Na prática, as greves são deflagradas em movimentos de reivindicação por melhores salários, melhores condições de trabalho, em busca do atendimento e da efetivação das normas do artigo 7º da Constituição, o que por si só já se pode chamar de direito de resistência, uma vez que, ao paralisar o serviço, está-se resistindo à opressão patronal, que desrespeita os direitos humanos dos trabalhadores que deliberaram pela greve, mais especificamente os chamados direitos fundamentais de segunda geração ou dimensão.

Ao contrário da concepção de que no Estado Democrático de Direito todos devem sucumbir, é válida a tese de que neste Estado a garantia fundamental é a resistência à ordem injusta. Reconhecer o povo como soberano, titular de todo poder, é permitir-lhe a insurgência contra a injustiça e a opressão impostas por poucos representantes eleitos que traem os próprios fundamentos da sua eleição. A resistência é expressão do povo em defesa da sua soberania, e contra o ataque a ela. Injustiça e opressão, afinal, ainda que ataquem apenas determinadas parcelas da sociedade, são uma ofensa à base de todo o poder: o povo.

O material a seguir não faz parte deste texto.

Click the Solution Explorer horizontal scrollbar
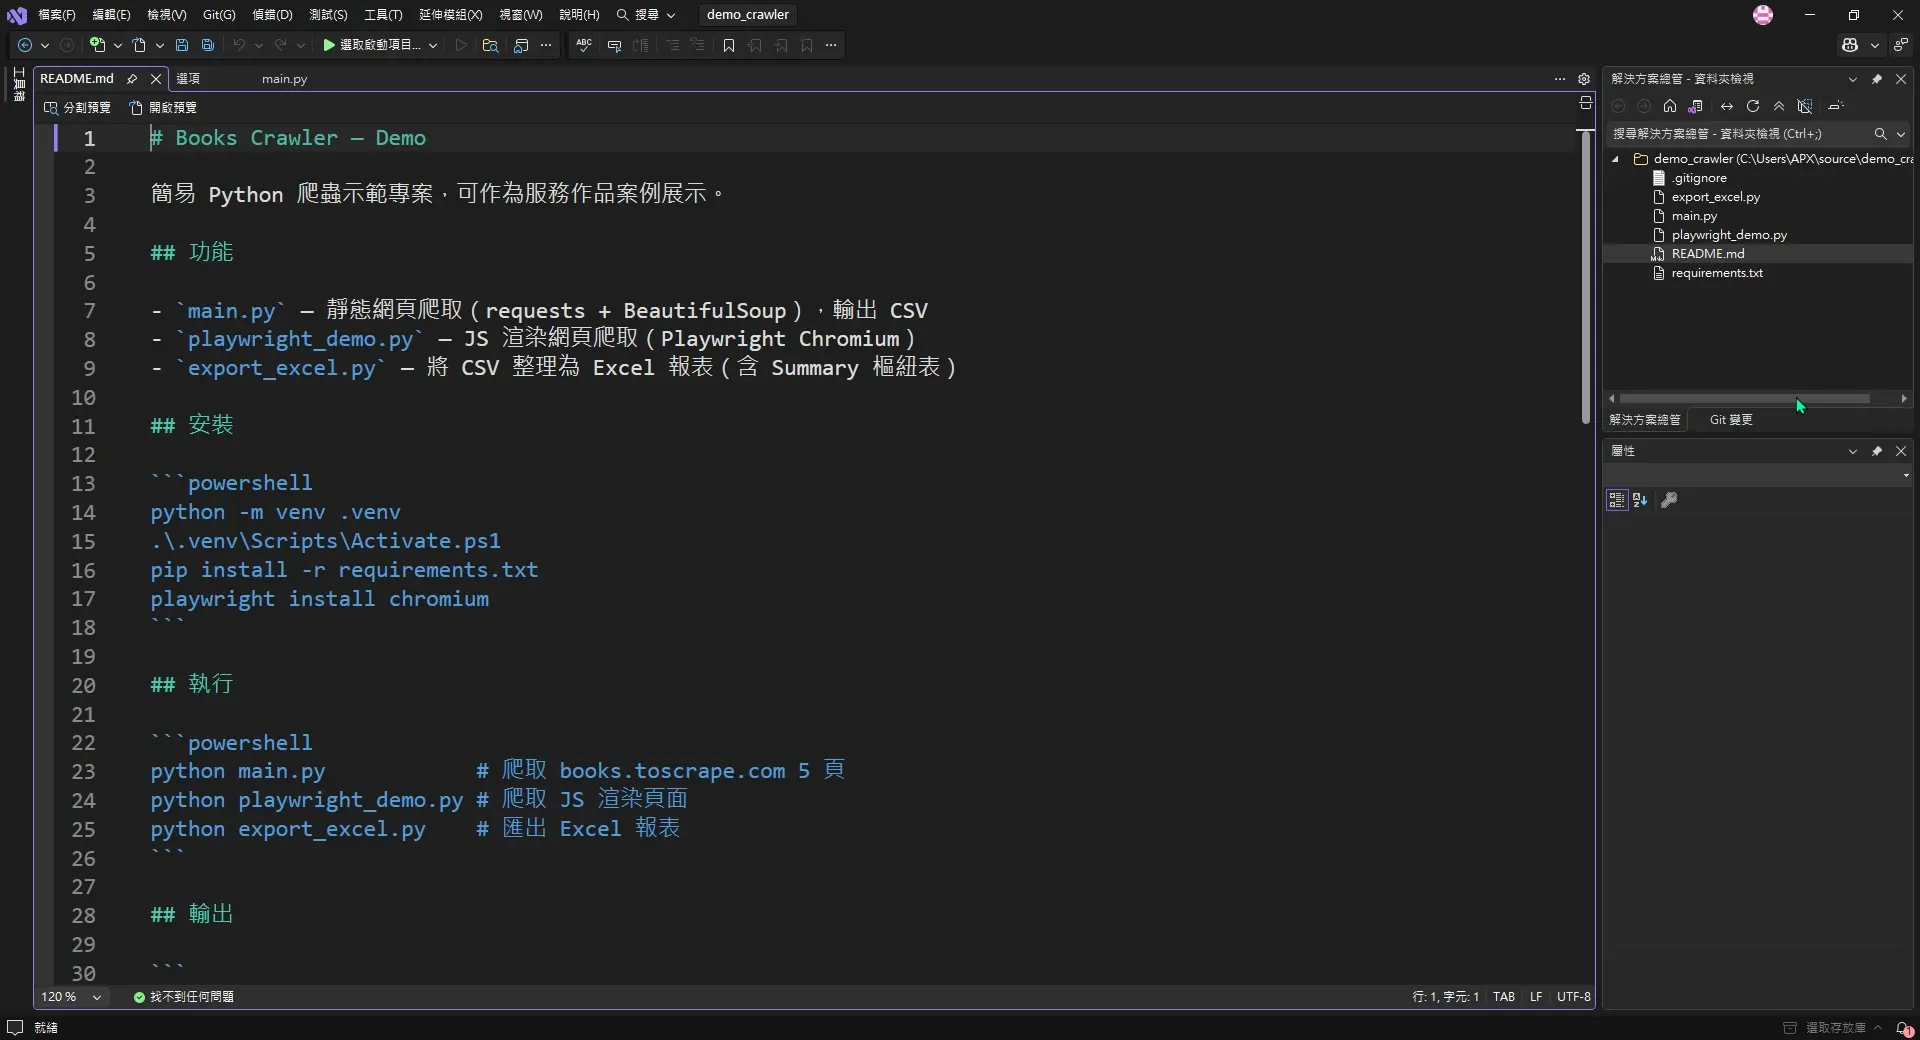The width and height of the screenshot is (1920, 1040). [x=1745, y=398]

Negar a resistência é negar a soberania popular. É favorecer o sistema engessado de leis e normas emanadas por representantes em detrimento daquilo que o povo realmente anseia. Aliás, é possível até classificar, no Estado Democrático submisso às próprias normas, o direito de resistência como um direito de defesa da própria autoridade que o povo possui, e que, sendo titular de todo o poder político, passa a defender-se contra as injustiças, opressões e arbitrariedades perpetradas.


5. CONCLUSÃO

Pelo delineamento deste estudo, podemos concluir que a desobediência civil pode ser analisada sob vários ângulos e aspectos. Primeiro, na perspectiva de Hobbes, percebemos que não existe campo de incidência da desobediência dentro do contrato social. As hipóteses de desobediência “hobbesianas” são todas fora do contrato social.

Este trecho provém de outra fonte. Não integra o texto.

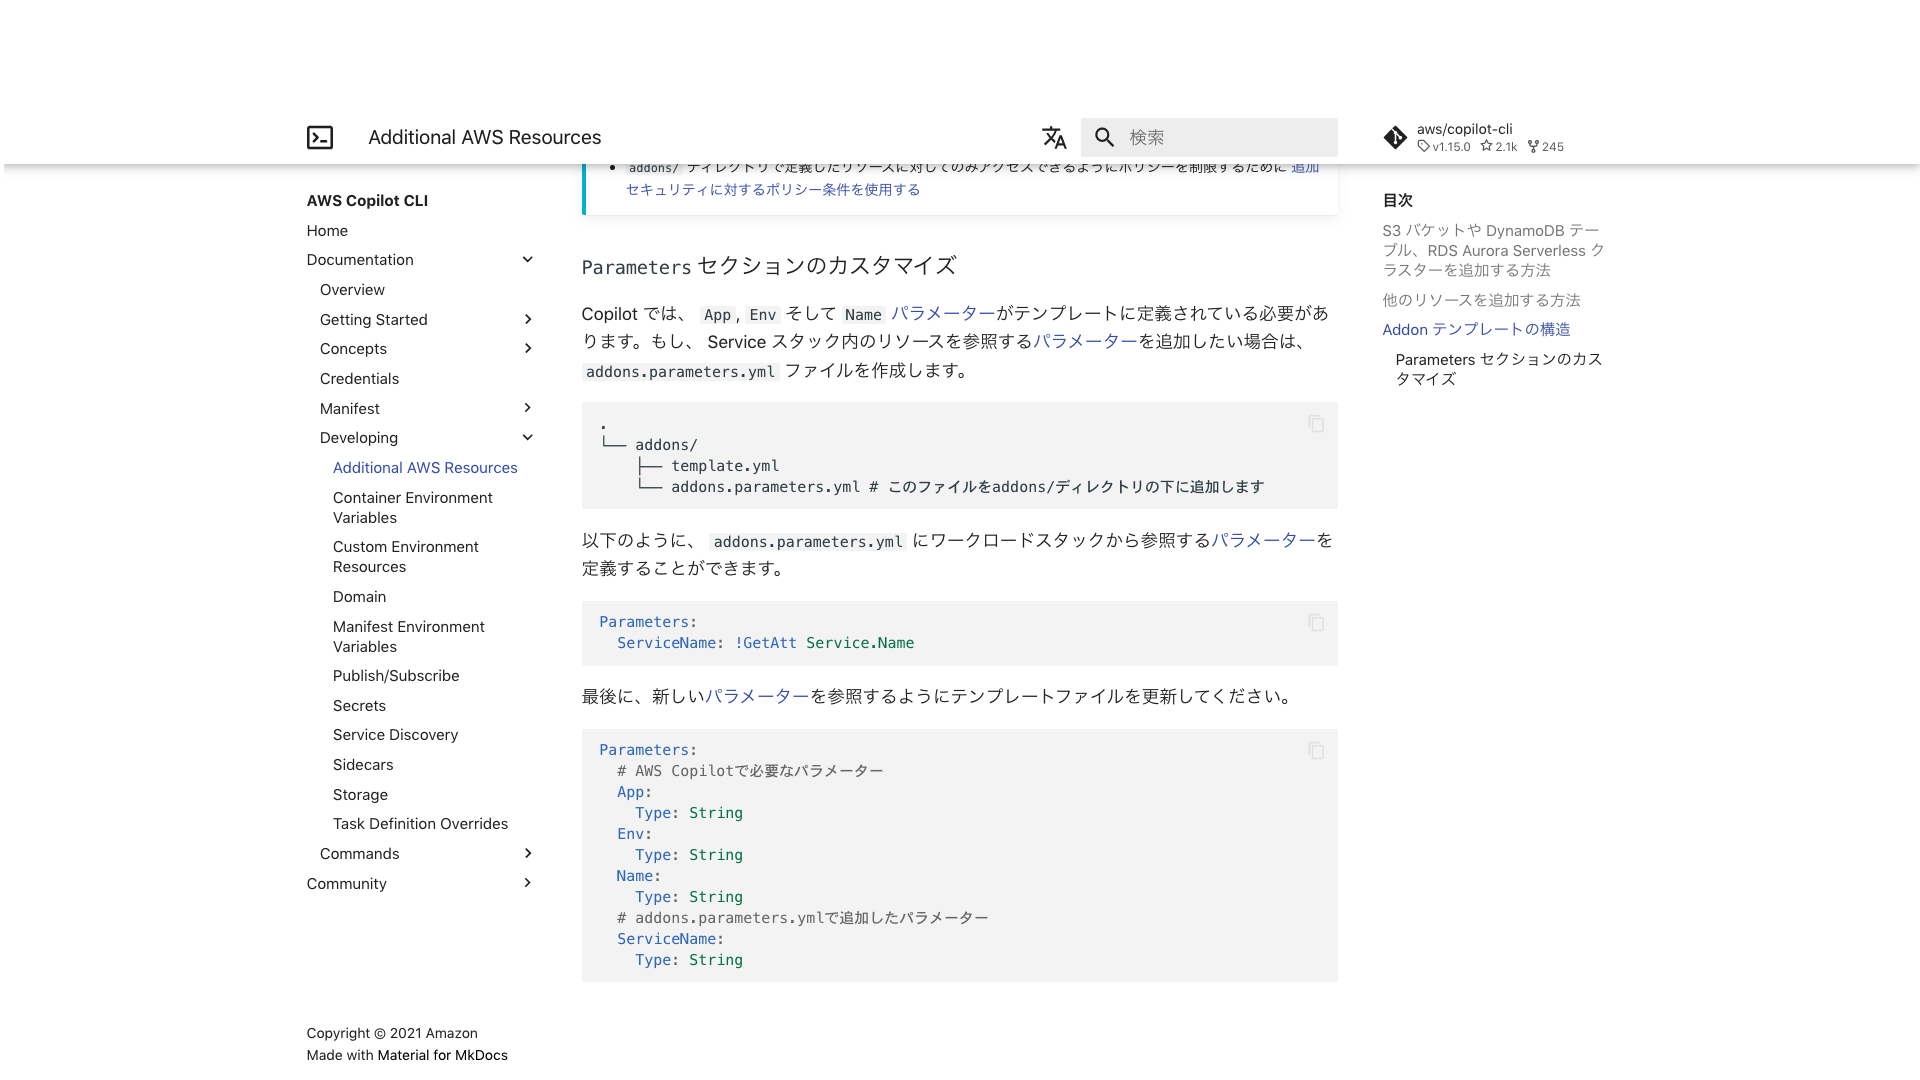Copy the template Parameters code block

[x=1316, y=751]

Além disso, para Thoreau, a desobediência civil deve ser entendida como um verdadeiro método indireto de participação da sociedade, pois esta não possui canais eficientemente participativos junto à tomada de decisões do Estado, encontrando no direito de resistência a sua forma de expressão de vontade e discordância quanto à opressão ou injustiça praticada pelo governo (soberano).

E, por fim, percebemos que no Estado Democrático de Direito é possível ocorrer a desobediência civil, visto que o poder popular é fundamento de validade para todos os outros no caso brasileiro, ainda que não haja disposição legal expressa. Além disso, constituições de outros países trazem possibilidades expressas do direito de resistir, como a constituição alemã e a constituição portuguesa. É, derradeiramente, clara a possibilidade de oposição à injustiça e à opressão por meio da desobediência civil num estado que tem o povo como titular de todo o poder.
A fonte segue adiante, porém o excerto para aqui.